There is a huge variety in the cost of the cheapest season tickets at Premier League clubs – generally more expensive in the south. The least expensive (West Ham: £345) contrasts wildly with the most expensive (Arsenal: £1,073). Good luck trying to obtain one of those. Many clubs have long waiting lists. Fans are left clamouring for single match tickets, often priced over £100. Consider the overall cost of taking two children to a match, with perhaps a Coke and a hot dog as refreshment. Half of Premier League clubs now charge £80+ for a replica shirt. Want to watch on TV? You now have to stump up for combined Sky, TNT and Amazon Prime subscriptions.

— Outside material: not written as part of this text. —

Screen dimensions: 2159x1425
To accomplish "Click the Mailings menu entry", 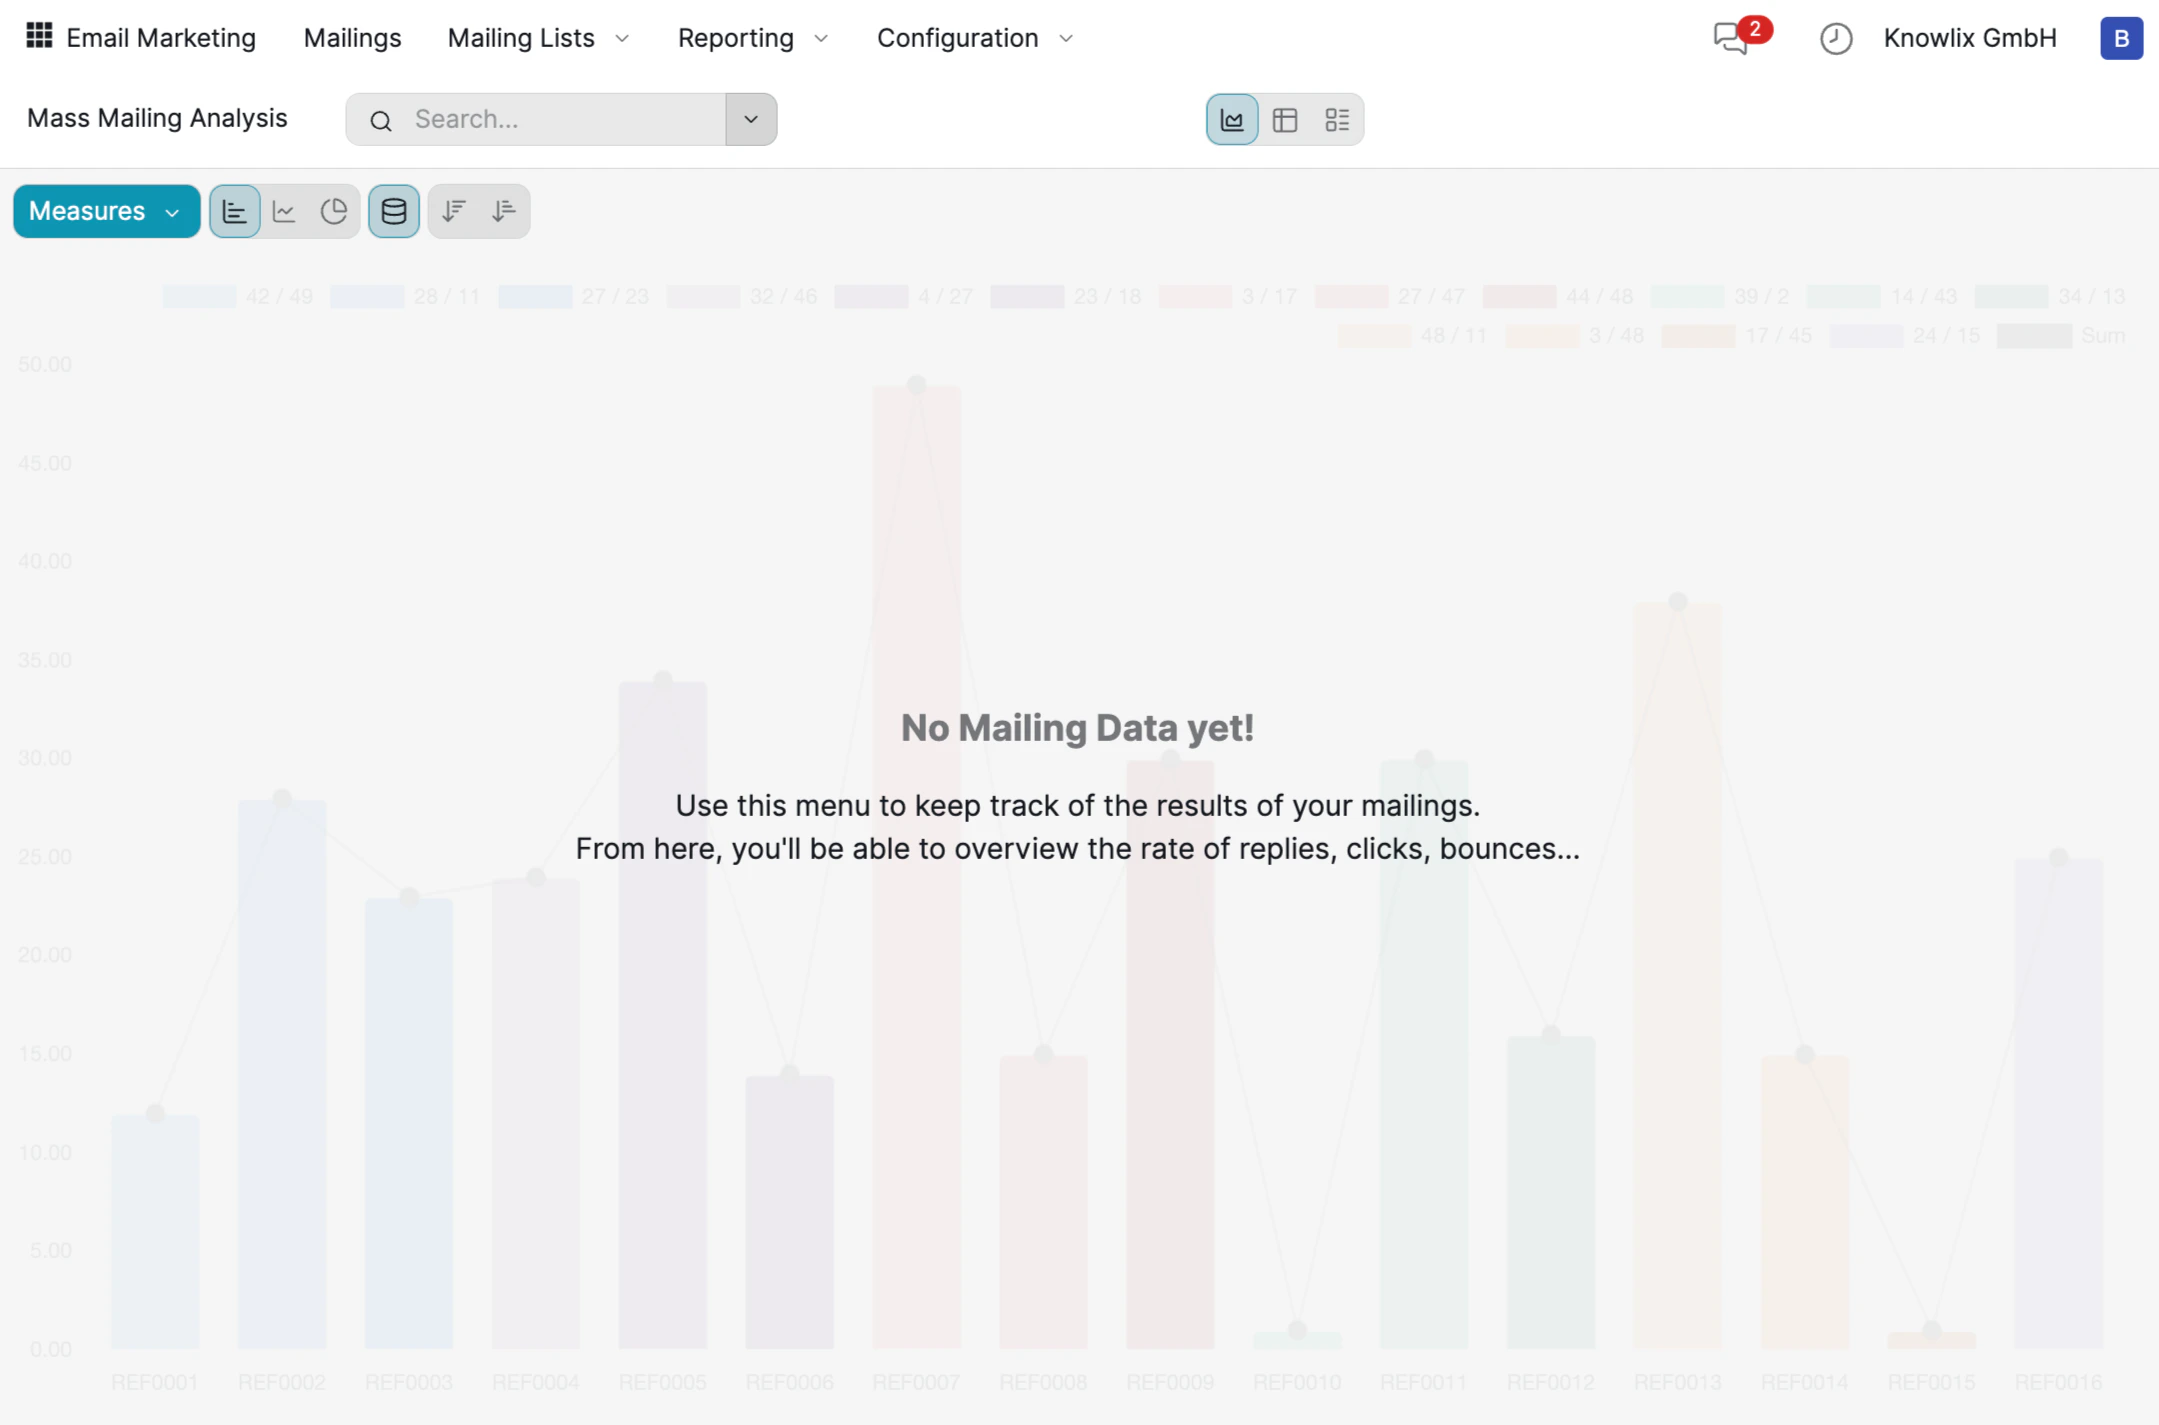I will coord(352,37).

These eye-watering prices come against a background of the extraordinary rise in the Premier League’s broadcasting and commercial revenues, up 17 per cent in its latest three-year deal to £12.25bn. The Premier League is hot property. Part of the global attraction is stadium atmosphere. However, increasingly the “is this a library?” taunt from rival fans is depressingly apposite. Many clubs are transferring seats to “Club” or other hospitality tickets. Prices for Chelsea’s “Dugout Club” hit £3,000 last season – for a single cup-tie!
Small wonder, then, that much of the atmosphere is now generated by away fans, protected by a £30 single ticket price cap. Great value, but the problem is the train fare to get there and back: £100-plus each for Liverpool when I looked recently.
How long will that £30 cap survive? Will season tickets still remain an option? Many clubs, like Fulham in London, can make more money out of single-match tourists than my season ticket friends and I. Tourists will buy the shirts, programmes, food and other merchandise. But favouring them comes at a cost in that atmosphere, which is increasingly dwarfed by Germany’s Bundesliga, where both single match and season tickets are so much cheaper; to stand on Borussia Dortmund’s famous “yellow wall” costs under £210 a season. Small wonder the Bundesliga now has Europe’s highest attendances.
The Premier League is in real danger of killing its own golden goose.